**ABOUT THIS EXERCISE**
In full and without alteration, print the entries that follow.

**ENTRIES SHOWN**
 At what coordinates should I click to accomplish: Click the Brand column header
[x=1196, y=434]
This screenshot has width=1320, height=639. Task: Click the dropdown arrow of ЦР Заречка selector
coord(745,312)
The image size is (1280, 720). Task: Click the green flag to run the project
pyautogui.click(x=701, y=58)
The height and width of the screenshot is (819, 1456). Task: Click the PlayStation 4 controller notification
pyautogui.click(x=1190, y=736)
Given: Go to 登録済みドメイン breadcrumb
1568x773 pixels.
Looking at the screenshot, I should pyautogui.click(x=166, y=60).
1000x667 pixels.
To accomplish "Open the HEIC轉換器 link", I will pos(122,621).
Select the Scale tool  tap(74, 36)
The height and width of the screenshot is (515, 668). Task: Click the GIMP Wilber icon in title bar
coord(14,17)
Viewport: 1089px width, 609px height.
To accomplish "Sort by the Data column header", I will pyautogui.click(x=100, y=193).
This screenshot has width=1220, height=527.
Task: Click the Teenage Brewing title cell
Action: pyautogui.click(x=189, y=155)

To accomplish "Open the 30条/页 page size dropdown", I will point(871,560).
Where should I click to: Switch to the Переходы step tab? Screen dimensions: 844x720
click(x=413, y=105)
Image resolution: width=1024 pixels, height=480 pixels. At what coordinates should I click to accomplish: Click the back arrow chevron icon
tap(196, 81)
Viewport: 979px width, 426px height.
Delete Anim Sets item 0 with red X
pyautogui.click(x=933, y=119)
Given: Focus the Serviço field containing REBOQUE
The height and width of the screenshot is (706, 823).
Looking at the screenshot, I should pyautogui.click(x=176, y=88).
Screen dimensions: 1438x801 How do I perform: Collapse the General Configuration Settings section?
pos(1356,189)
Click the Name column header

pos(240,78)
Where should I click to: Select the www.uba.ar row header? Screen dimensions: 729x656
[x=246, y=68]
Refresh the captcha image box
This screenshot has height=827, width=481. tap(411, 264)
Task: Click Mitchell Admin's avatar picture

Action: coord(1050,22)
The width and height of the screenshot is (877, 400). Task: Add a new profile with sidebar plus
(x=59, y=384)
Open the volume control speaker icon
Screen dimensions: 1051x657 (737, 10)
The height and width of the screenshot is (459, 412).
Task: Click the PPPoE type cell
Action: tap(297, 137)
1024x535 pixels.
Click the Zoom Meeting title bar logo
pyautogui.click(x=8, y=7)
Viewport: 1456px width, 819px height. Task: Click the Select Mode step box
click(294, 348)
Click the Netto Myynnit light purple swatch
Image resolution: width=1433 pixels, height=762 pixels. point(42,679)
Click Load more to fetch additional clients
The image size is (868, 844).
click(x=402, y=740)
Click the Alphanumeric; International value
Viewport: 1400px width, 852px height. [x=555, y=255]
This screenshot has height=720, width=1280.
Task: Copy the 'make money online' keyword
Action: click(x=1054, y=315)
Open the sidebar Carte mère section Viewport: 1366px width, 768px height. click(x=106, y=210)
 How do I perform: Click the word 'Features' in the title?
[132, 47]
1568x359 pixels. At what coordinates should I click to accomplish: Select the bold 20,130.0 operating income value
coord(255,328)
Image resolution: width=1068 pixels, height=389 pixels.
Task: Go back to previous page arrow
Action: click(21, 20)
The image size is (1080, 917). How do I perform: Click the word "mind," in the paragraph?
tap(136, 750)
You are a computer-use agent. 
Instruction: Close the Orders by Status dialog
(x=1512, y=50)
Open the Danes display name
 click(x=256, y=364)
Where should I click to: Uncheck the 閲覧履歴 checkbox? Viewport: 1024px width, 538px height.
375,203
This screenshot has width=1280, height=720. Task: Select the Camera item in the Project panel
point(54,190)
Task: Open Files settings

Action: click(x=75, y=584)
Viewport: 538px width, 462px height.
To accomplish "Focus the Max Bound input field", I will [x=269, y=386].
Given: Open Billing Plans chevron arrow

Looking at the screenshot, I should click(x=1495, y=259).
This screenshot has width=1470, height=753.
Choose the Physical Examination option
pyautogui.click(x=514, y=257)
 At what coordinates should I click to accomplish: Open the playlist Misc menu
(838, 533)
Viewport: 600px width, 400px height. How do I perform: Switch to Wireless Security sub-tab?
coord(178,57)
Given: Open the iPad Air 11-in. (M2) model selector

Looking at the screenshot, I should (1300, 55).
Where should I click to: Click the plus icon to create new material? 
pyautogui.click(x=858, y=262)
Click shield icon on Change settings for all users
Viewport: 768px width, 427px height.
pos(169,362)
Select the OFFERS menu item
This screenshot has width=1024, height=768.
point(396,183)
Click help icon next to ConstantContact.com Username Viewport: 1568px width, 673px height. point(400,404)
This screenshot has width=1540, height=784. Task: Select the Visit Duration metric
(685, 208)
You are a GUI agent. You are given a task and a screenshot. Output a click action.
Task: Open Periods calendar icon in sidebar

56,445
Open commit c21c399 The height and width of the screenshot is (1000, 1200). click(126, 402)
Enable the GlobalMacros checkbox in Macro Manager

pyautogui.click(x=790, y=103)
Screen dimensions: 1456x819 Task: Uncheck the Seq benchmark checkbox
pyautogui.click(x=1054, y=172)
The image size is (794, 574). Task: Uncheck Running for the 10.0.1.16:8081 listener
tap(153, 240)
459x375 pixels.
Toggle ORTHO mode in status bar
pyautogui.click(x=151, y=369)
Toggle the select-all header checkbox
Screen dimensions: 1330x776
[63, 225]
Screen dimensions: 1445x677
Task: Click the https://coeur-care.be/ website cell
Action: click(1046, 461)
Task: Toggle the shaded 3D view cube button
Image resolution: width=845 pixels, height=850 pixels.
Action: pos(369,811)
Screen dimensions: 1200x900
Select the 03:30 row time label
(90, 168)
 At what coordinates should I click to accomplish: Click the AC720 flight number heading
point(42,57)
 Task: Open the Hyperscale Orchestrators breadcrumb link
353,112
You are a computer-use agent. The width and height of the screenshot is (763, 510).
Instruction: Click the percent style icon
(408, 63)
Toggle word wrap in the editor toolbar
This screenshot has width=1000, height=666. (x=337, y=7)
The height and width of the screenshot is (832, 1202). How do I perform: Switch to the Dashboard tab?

**WRITTEN ANSWER**
 At what coordinates should I click to accomplish: Click the Brand column header
[x=1196, y=434]
This screenshot has width=1320, height=639. Task: Click the dropdown arrow of ЦР Заречка selector
coord(745,312)
The image size is (1280, 720). Task: Click the green flag to run the project
pyautogui.click(x=701, y=58)
The height and width of the screenshot is (819, 1456). Task: Click the PlayStation 4 controller notification
pyautogui.click(x=1190, y=736)
Given: Go to 登録済みドメイン breadcrumb
1568x773 pixels.
Looking at the screenshot, I should pyautogui.click(x=166, y=60).
1000x667 pixels.
To accomplish "Open the HEIC轉換器 link", I will pos(122,621).
Select the Scale tool  tap(74, 36)
The height and width of the screenshot is (515, 668). Task: Click the GIMP Wilber icon in title bar
coord(14,17)
Viewport: 1089px width, 609px height.
To accomplish "Sort by the Data column header", I will pyautogui.click(x=100, y=193).
This screenshot has width=1220, height=527.
Task: Click the Teenage Brewing title cell
Action: pyautogui.click(x=189, y=155)

To accomplish "Open the 30条/页 page size dropdown", I will point(871,560).
Where should I click to: Switch to the Переходы step tab? Screen dimensions: 844x720
click(x=413, y=105)
Image resolution: width=1024 pixels, height=480 pixels. At what coordinates should I click to accomplish: Click the back arrow chevron icon
tap(196, 81)
Viewport: 979px width, 426px height.
Delete Anim Sets item 0 with red X
pyautogui.click(x=933, y=119)
Given: Focus the Serviço field containing REBOQUE
The height and width of the screenshot is (706, 823).
Looking at the screenshot, I should pyautogui.click(x=176, y=88).
Screen dimensions: 1438x801 How do I perform: Collapse the General Configuration Settings section?
pos(1356,189)
Click the Name column header

pos(240,78)
Where should I click to: Select the www.uba.ar row header? Screen dimensions: 729x656
[x=246, y=68]
Refresh the captcha image box
This screenshot has height=827, width=481. tap(411, 264)
Task: Click Mitchell Admin's avatar picture

Action: coord(1050,22)
The width and height of the screenshot is (877, 400). Task: Add a new profile with sidebar plus
(x=59, y=384)
Open the volume control speaker icon
Screen dimensions: 1051x657 (737, 10)
The height and width of the screenshot is (459, 412).
Task: Click the PPPoE type cell
Action: tap(297, 137)
1024x535 pixels.
Click the Zoom Meeting title bar logo
pyautogui.click(x=8, y=7)
Viewport: 1456px width, 819px height. Task: Click the Select Mode step box
click(294, 348)
Click the Netto Myynnit light purple swatch
Image resolution: width=1433 pixels, height=762 pixels. point(42,679)
Click Load more to fetch additional clients
The image size is (868, 844).
click(x=402, y=740)
Click the Alphanumeric; International value
Viewport: 1400px width, 852px height. [x=555, y=255]
This screenshot has height=720, width=1280.
Task: Copy the 'make money online' keyword
Action: click(x=1054, y=315)
Open the sidebar Carte mère section Viewport: 1366px width, 768px height. click(x=106, y=210)
 How do I perform: Click the word 'Features' in the title?
[132, 47]
1568x359 pixels. At what coordinates should I click to accomplish: Select the bold 20,130.0 operating income value
coord(255,328)
Image resolution: width=1068 pixels, height=389 pixels.
Task: Go back to previous page arrow
Action: click(21, 20)
The image size is (1080, 917). How do I perform: Click the word "mind," in the paragraph?
tap(136, 750)
You are a computer-use agent. 
Instruction: Close the Orders by Status dialog
(x=1512, y=50)
Open the Danes display name
 click(x=256, y=364)
Where should I click to: Uncheck the 閲覧履歴 checkbox? Viewport: 1024px width, 538px height.
375,203
This screenshot has width=1280, height=720. Task: Select the Camera item in the Project panel
point(54,190)
Task: Open Files settings

Action: click(x=75, y=584)
Viewport: 538px width, 462px height.
To accomplish "Focus the Max Bound input field", I will [x=269, y=386].
Given: Open Billing Plans chevron arrow

Looking at the screenshot, I should click(x=1495, y=259).
This screenshot has width=1470, height=753.
Choose the Physical Examination option
pyautogui.click(x=514, y=257)
 At what coordinates should I click to accomplish: Open the playlist Misc menu
(838, 533)
Viewport: 600px width, 400px height. How do I perform: Switch to Wireless Security sub-tab?
coord(178,57)
Given: Open the iPad Air 11-in. (M2) model selector

Looking at the screenshot, I should (1300, 55).
Where should I click to: Click the plus icon to create new material? 
pyautogui.click(x=858, y=262)
Click shield icon on Change settings for all users
Viewport: 768px width, 427px height.
pos(169,362)
Select the OFFERS menu item
This screenshot has width=1024, height=768.
point(396,183)
Click help icon next to ConstantContact.com Username Viewport: 1568px width, 673px height. point(400,404)
This screenshot has width=1540, height=784. Task: Select the Visit Duration metric
(685, 208)
You are a GUI agent. You are given a task and a screenshot. Output a click action.
Task: Open Periods calendar icon in sidebar

56,445
Open commit c21c399 The height and width of the screenshot is (1000, 1200). click(126, 402)
Enable the GlobalMacros checkbox in Macro Manager

pyautogui.click(x=790, y=103)
Screen dimensions: 1456x819 Task: Uncheck the Seq benchmark checkbox
pyautogui.click(x=1054, y=172)
The image size is (794, 574). Task: Uncheck Running for the 10.0.1.16:8081 listener
tap(153, 240)
459x375 pixels.
Toggle ORTHO mode in status bar
pyautogui.click(x=151, y=369)
Toggle the select-all header checkbox
Screen dimensions: 1330x776
[63, 225]
Screen dimensions: 1445x677
Task: Click the https://coeur-care.be/ website cell
Action: click(1046, 461)
Task: Toggle the shaded 3D view cube button
Image resolution: width=845 pixels, height=850 pixels.
Action: pos(369,811)
Screen dimensions: 1200x900
Select the 03:30 row time label
(90, 168)
 At what coordinates should I click to accomplish: Click the AC720 flight number heading
point(42,57)
 Task: Open the Hyperscale Orchestrators breadcrumb link
353,112
You are a computer-use agent. The width and height of the screenshot is (763, 510).
Instruction: Click the percent style icon
(408, 63)
Toggle word wrap in the editor toolbar
This screenshot has width=1000, height=666. (x=337, y=7)
The height and width of the screenshot is (832, 1202). How do I perform: Switch to the Dashboard tab?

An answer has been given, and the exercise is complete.